= The Troubles in Garvagh =

Incidents in Garvagh, Northern Ireland during the Troubles

The Troubles in Garvagh affected Garvagh, County Londonderry, Northern Ireland, during the period of ethno-nationalist conflict known as The Troubles, which affected Northern Ireland from 1968 to 1998.

The Troubles claimed the lives of five people in Garvagh. All were Protestant and all were killed by the Provisional Irish Republican Army (IRA). A corporal in the Ulster Defence Regiment (UDR), John Conley (43), killed by a car bomb on 23 July 1974. An off-duty Royal Ulster Constabulary (RUC) constable, Norman Annett (56), was shot dead on 1 July 1989. The first civilian casualty was Arthur McGraw (29), shot dead at his home on the Moneycarrie Road on 10 August 1979. A Protestant civilian, Winston McCaughey, was shot dead in Boveedy, three miles east of Garvagh, but closer to Kilrea, on 11 November 1976.

On 20 April 1994, Alan Smyth (40) and John McCloy (28) were shot dead by the IRA while sitting in a stationary car on Main Street, Garvagh. A third occupant of the vehicle was also injured in the attack. Both were civilians.

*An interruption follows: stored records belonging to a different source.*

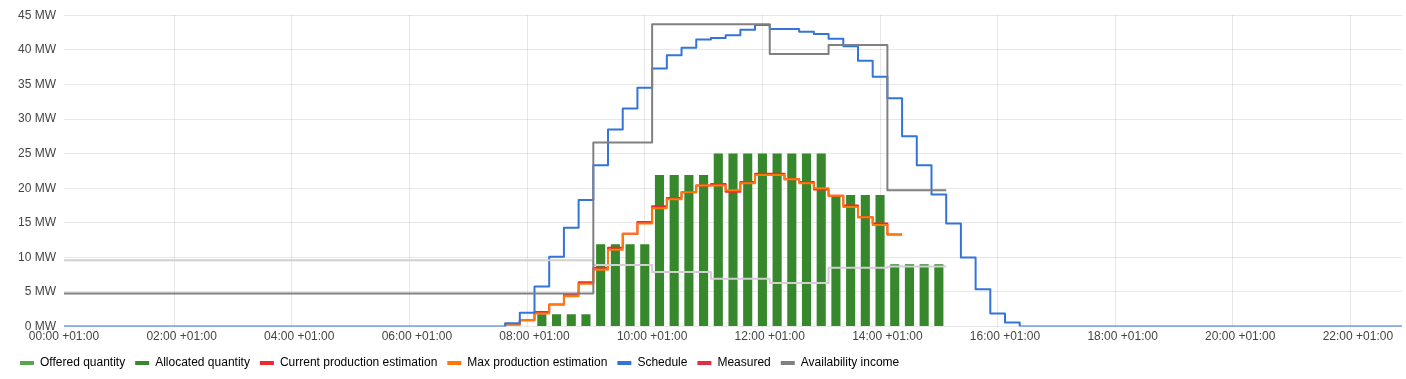  Describe the element at coordinates (662, 362) in the screenshot. I see `legend-label: Schedule` at that location.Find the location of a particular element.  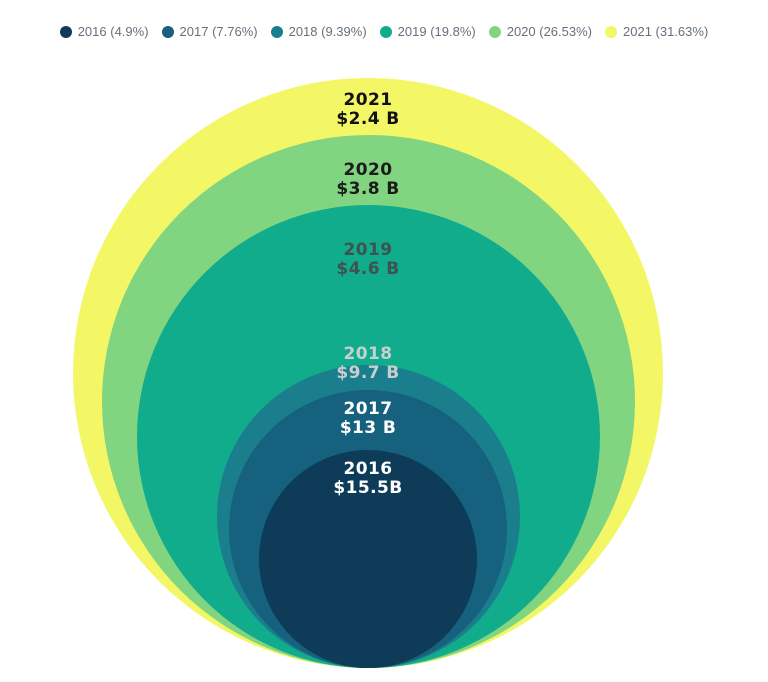

circle-2016 is located at coordinates (368, 559).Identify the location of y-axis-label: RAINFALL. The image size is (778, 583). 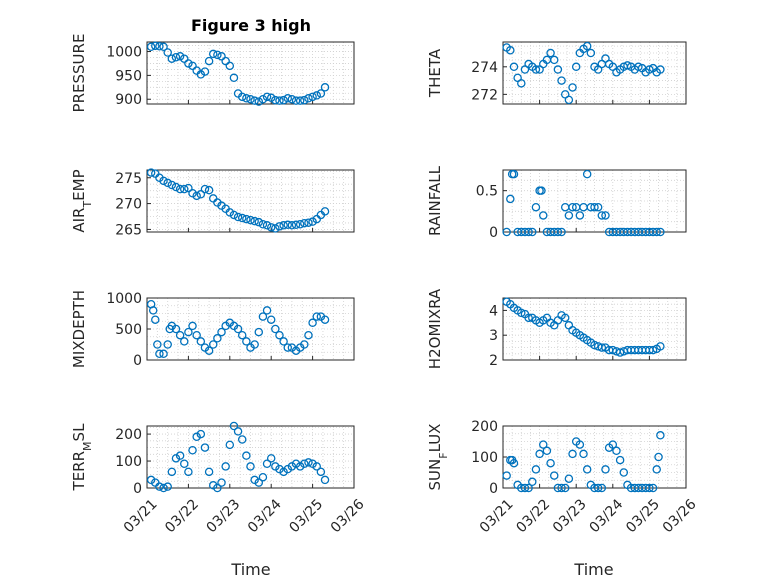
(435, 200).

In May 1994, at a special court in Coleraine, Patrick Kelly (29) and Liam Averill (29), both of Maghera, County Londonderry, were accused of murdering Smyth and McCloy, and of the attempted murder of the third occupant of the vehicle. They were remanded in custody to appear at a court in Belfast in May 1994. Averill was sentenced to life imprisonment shortly before the IRA announced its 1994 ceasefire. However, in 1997 he escaped from jail and was later reported to be living in County Donegal in the Republic of Ireland.